==== Entries shown
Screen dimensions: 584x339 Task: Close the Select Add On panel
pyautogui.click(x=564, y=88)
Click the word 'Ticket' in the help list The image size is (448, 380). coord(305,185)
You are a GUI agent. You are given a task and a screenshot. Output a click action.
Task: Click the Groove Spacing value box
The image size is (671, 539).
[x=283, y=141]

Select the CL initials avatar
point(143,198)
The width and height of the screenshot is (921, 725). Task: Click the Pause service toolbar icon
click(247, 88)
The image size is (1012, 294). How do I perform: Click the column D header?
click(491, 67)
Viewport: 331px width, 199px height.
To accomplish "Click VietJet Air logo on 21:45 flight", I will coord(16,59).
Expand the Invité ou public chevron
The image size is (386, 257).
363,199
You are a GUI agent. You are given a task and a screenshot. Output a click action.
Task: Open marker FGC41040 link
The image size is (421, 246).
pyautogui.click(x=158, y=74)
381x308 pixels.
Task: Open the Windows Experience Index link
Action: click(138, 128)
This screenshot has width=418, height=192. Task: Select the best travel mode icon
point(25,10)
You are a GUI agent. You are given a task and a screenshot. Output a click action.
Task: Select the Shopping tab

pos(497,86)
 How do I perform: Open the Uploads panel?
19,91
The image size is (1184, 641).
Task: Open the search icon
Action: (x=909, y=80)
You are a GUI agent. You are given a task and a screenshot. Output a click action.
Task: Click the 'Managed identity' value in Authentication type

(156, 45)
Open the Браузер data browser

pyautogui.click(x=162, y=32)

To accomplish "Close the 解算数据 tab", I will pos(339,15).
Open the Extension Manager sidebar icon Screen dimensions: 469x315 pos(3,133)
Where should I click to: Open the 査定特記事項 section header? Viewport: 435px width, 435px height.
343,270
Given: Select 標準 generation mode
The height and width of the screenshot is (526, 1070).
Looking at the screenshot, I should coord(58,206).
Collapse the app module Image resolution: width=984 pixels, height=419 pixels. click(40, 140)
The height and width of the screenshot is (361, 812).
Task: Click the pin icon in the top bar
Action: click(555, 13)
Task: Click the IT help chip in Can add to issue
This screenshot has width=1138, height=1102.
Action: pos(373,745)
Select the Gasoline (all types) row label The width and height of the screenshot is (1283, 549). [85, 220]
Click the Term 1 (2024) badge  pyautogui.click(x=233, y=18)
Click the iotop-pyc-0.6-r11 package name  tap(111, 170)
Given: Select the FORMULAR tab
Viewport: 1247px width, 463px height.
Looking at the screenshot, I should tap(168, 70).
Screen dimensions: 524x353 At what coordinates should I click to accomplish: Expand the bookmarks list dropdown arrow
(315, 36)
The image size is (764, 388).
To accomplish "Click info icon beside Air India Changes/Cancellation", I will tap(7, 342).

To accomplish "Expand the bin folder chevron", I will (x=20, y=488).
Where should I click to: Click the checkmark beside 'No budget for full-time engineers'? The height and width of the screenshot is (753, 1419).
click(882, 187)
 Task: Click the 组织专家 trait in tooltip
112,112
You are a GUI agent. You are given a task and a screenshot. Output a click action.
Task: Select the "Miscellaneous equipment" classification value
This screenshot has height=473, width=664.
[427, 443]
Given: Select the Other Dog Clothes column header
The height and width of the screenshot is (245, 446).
========
◆ **Exercise instructions**
Set down the records again, exactly.

◆ **Task result**
Screen dimensions: 584x339 Task: Close the Select Add On panel
pyautogui.click(x=564, y=88)
Click the word 'Ticket' in the help list The image size is (448, 380). coord(305,185)
You are a GUI agent. You are given a task and a screenshot. Output a click action.
Task: Click the Groove Spacing value box
The image size is (671, 539).
[x=283, y=141]

Select the CL initials avatar
point(143,198)
The width and height of the screenshot is (921, 725). Task: Click the Pause service toolbar icon
click(247, 88)
The image size is (1012, 294). How do I perform: Click the column D header?
click(491, 67)
Viewport: 331px width, 199px height.
To accomplish "Click VietJet Air logo on 21:45 flight", I will coord(16,59).
Expand the Invité ou public chevron
The image size is (386, 257).
363,199
You are a GUI agent. You are given a task and a screenshot. Output a click action.
Task: Open marker FGC41040 link
The image size is (421, 246).
pyautogui.click(x=158, y=74)
381x308 pixels.
Task: Open the Windows Experience Index link
Action: click(138, 128)
This screenshot has width=418, height=192. Task: Select the best travel mode icon
point(25,10)
You are a GUI agent. You are given a task and a screenshot. Output a click action.
Task: Select the Shopping tab

pos(497,86)
 How do I perform: Open the Uploads panel?
19,91
The image size is (1184, 641).
Task: Open the search icon
Action: (x=909, y=80)
You are a GUI agent. You are given a task and a screenshot. Output a click action.
Task: Click the 'Managed identity' value in Authentication type

(156, 45)
Open the Браузер data browser

pyautogui.click(x=162, y=32)

To accomplish "Close the 解算数据 tab", I will pos(339,15).
Open the Extension Manager sidebar icon Screen dimensions: 469x315 pos(3,133)
Where should I click to: Open the 査定特記事項 section header? Viewport: 435px width, 435px height.
343,270
Given: Select 標準 generation mode
The height and width of the screenshot is (526, 1070).
Looking at the screenshot, I should coord(58,206).
Collapse the app module Image resolution: width=984 pixels, height=419 pixels. click(40, 140)
The height and width of the screenshot is (361, 812).
Task: Click the pin icon in the top bar
Action: click(555, 13)
Task: Click the IT help chip in Can add to issue
This screenshot has width=1138, height=1102.
Action: pos(373,745)
Select the Gasoline (all types) row label The width and height of the screenshot is (1283, 549). [85, 220]
Click the Term 1 (2024) badge  pyautogui.click(x=233, y=18)
Click the iotop-pyc-0.6-r11 package name  tap(111, 170)
Given: Select the FORMULAR tab
Viewport: 1247px width, 463px height.
Looking at the screenshot, I should tap(168, 70).
Screen dimensions: 524x353 At what coordinates should I click to accomplish: Expand the bookmarks list dropdown arrow
(315, 36)
The image size is (764, 388).
To accomplish "Click info icon beside Air India Changes/Cancellation", I will tap(7, 342).

To accomplish "Expand the bin folder chevron", I will (x=20, y=488).
Where should I click to: Click the checkmark beside 'No budget for full-time engineers'? The height and width of the screenshot is (753, 1419).
click(882, 187)
 Task: Click the 组织专家 trait in tooltip
112,112
You are a GUI agent. You are given a task and a screenshot. Output a click action.
Task: Select the "Miscellaneous equipment" classification value
This screenshot has height=473, width=664.
[427, 443]
Given: Select the Other Dog Clothes column header
The height and width of the screenshot is (245, 446).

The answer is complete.